Wednesday, May 18, 2005

Megalodon and Great White Sharks: Part Two

So the question becomes, if Megalodon did not evolve into great whites ( i.e., if they were not a chronospecies) then what happened to cause them to go extinct? One site argues that it was competition with great whites. Specifically, early great whites were outcompeting/preying on juvenile Megalodon which caused Megalodon to go extinct. As the cheetah post, of a few days ago, shows high infant mortality came be overcome. It is adult survivorship that is important. Another theory has it that oceanic temperature cooled off around the end of the Pliocene. My own hypothesis on the subject is that they were outcompeted by early killer whales (which go back at least 5 million years). Killer whales are warm blooded and travel in packs - which makes them efficient predators. They frequently team up to kill larger whales (such as blue whales)and occasionally eat great white sized sharks. They are, approximately, the same size as Megalodon and would have been trying to fill the same niche. What would it take to confirm my hypothesis and how can I broaden it into a theory? That is a subject for another post.
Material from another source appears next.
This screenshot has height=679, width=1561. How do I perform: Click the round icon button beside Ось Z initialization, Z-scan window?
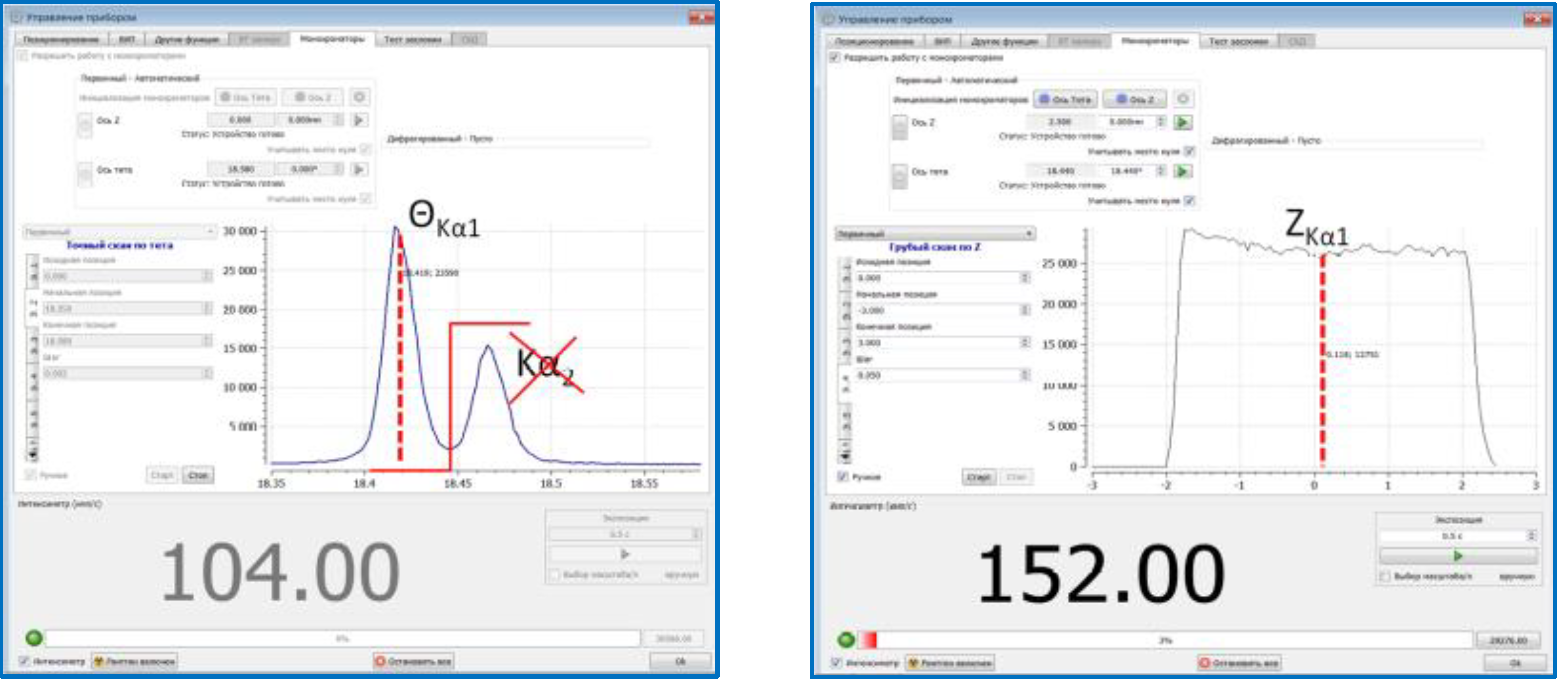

In the meantime, awhile back I had written a post on killer whales. Killer whales (in the Pacific Northwest, that is) are divided into three different forms: residents, transients and offshores. These three forms differ in morphology, ecology, behavior, and genetic composition and,it should be added, cultural behavior. The resident population is divided into northern and southern residents and thes two populations are reproductively isolated from each other even though there is a partial overlap in territory. I am wondering if this is the beginnings of a sympatric speciation event?